But Fisher insists, and it appears to be true, that Abrams harbors a great deal of respect for institutions that have greater depth than radio. “Newspapers are one of the last places for smart people,” says Abrams. “I just want to bust the myth that change means dumbing it down.” Downsized staffs, reduced budgets, and shrinking newsholes, Abrams says, are things the industry must learn to work with. “Doing more with important stories at the expense of marginally interesting ones” is one way to address it, he says. “Like TV, where there’s limited time and you need to hit the hot button, story after story, the new reality of newspapers is limited space.”
Fisher predicts that Abrams’s first response will be “to lard on a whole bunch of showbiz. He definitely believes in sizzle, but he also believes in steak. The problem is he has never worked in a field where there is so much steak. In radio, the news department is usually one guy and virtually all of the content in radio news is repurposed, which is a polite way of saying ripped off, and the idea that you would have this enormous infrastructure doing newsgathering is fairly alien.”
And yet, Fisher believes that Abrams possesses a savant’s talent for connecting content to consumers. The radio man’s preternatural confidence comes from decades of hearing from all sides that he is a revolutionary. “He has all sorts of theories,” says Fisher, who, in the course of researching his book, read hundreds of pages of Abrams’s XM strategy memos. “They tend to be fairly abstract, and they tend to be off-the-cuff, and he tends to write them on napkins. So for him to make the transition from the very small world of radio—where a station is run by a handful of people—into massive metropolitan newsrooms, which have lots of specialties, is an almost unfathomable leap.”
In the Time of the Buyout
The lunatic is in the hall. The lunatics are in my hall. The paper holds their folded faces to the floor And every day the paper boy brings more. — Pink Floyd, “Brain Damage” Dark Side of the Moon, 1973
There is fear and anger in the Tribune Company’s newsrooms. I spoke to a half dozen reporters and editors, but only one agreed to go on the record. The possibility of reprisals from management or fellow journalists has silenced normally voluble media types. So they snicker over parodies of Abrams’s memos and point me toward Web sites like tellzell.com, which collects dispatches from Tribune Company trenches. Longtime employees fret that if they say something negative, their severance may be affected; if they say something positive—and there was plenty of anonymous praise for Abrams—they may be perceived as suck-ups.
“Staffers who’ve been here for a long time, we’re middle-aged, and so this is very threatening to us,” says one woman, a reporter with the Chicago Tribune. “A revolution is happening, and we know something needs to happen but we don’t know what.
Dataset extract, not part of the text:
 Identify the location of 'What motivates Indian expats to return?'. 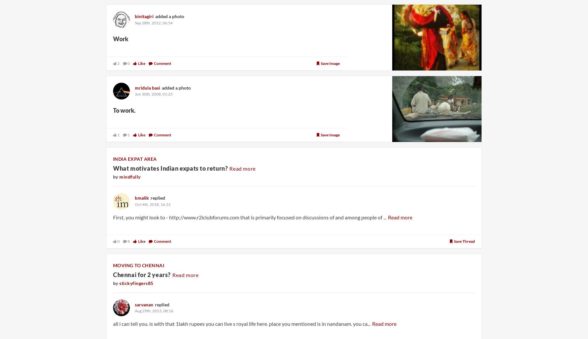
(170, 168).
So these guys, who are even older than us, come in. And even though Lee in my opinion does have some good ideas, he doesn’t understand the future any more than we do. If we’re going to have a revolution, let’s put somebody of a different generation in charge of it.”
At the Orlando Sentinel, the revolution has begun. During the spring, Abrams rolled into town, a wild-eyed Einstein in a black T-shirt, his head full of new ideas. After meeting with a group of editors, he pronounced himself pleased with their reaction to his call to arms. He told me the reaction to his ideas in general runs this way: “Eighty percent of people are, ‘Yes! This is what we need.’ Ten percent are just, ‘What is this guy talking about?’ And then there’s 10 percent open resistance—‘This is nonsense.’ ” According to one Sentinel staff member who met with him, Abrams is definitely more effective when presenting himself in person than through his memos: “He was approachable, eager to listen to ideas, and pleased with the redesign that our staff had come up with. He was genuinely enthusiastic.”